Volunteers needed for summer youth leadership program

WORTHINGTON -- A dream catcher is a protective charm used by Native American peoples; it is purported to filter out all the bad dreams and only allow good thoughts to enter the mind.

Youths participating in the Dream Catcher Youth Leadership Summer Program work on a project together at the Barn at Corabelle, near Iona. The kids meet weekly for leadership training and other activities. (submitted photo)

WORTHINGTON -- A dream catcher is a protective charm used by Native American peoples; it is purported to filter out all the bad dreams and only allow good thoughts to enter the mind.

That image seemed appropriate when one of the participants suggested “Dream Catchers” as a name for a youth leadership program initiated by Familias Juntas, the local organization that works with immigrant children. Familias Juntas was founded to help children meet for the first time their extended families in Guatemala; it was the subject of a documentary film by native Guatemalan director Luis Argueta that shed light on the immigration system and separation of families.

The summer program is an extension of that effort, explained project coordinator Lisa Kremer.

“In May, I made a trip to Washington, D.C., with a couple of the kids from Familias Juntas for a showing of ‘Abrazos’ at the Migration Policy Institute,” Kremer said. “These two girls I took along did great, but we realized we need to better equip them, give them tools to be advocates for their families, so they feel more comfortable doing so.”

At the invitation-only screening of the film, there were many people representing organizations involved with immigration policy, and they made a connection with Wendy Cervantes, vice president of immigration and child rights for First Focus.
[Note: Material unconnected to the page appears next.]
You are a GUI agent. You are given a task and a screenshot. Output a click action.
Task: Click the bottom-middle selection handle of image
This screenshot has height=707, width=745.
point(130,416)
“First Focus is a national organization that works to support the best interests of children, especially children of immigrants,” explained Kremer. “They are doing a PSA (public service announcement) campaign right now about stories of immigrant children, and we agreed to support them in that. In turn, they gave us a little grant money to work with our kids.”

Kremer knew the grant money needed to go toward leadership training, and the idea for the summer program was hatched.

“The idea of calling it Dream Catchers -- the kids came up with that,” credited Kremer. “We had two planning sessions, and we talked about the importance of naming and had them research their own names -- who named them, what their name meant. … One of the young men -- he’s 15 now -- said, ‘I think we should think about Dream Catchers.’ He knew about the Native American tradition, what they are and how they stop bad dreams from getting through. (He said), ‘I think that’s what we are for our families. We don’t want those bad things to happen to our families, and we want to find ways to help the good dreams come through.’

“Most of them come from families that are of indigenous people; there is that connection with indigenous Native Americans, so the tradition seems very important,” added Kremer.

On just about every Tuesday throughout the summer, 27 youths ages 9-15 board a bus and head up to the Barn at Corabelle, a property near Iona owned by Kremer and her husband, Pat. There they have planted a community garden and spend time working on that, but also engage in ecumenical prayer/worship, lessons on communication, advocacy, leadership and immigration issues, craft projects and “Dream Sessions.” Sometimes they have special guests; Rep. Rod Hamilton is scheduled to visit in July 12. Most recently, the youths have worked on displays for the upcoming International Festival in Worthington.

“It’s just a great place to be in the summertime,” said Kremer about the rural setting. “They are outside growing vegetables for their families and doing fun activities together every Tuesday.”

Kremer has recruited volunteers to oversee the youths and activities, but more help will be needed as the summer wears on.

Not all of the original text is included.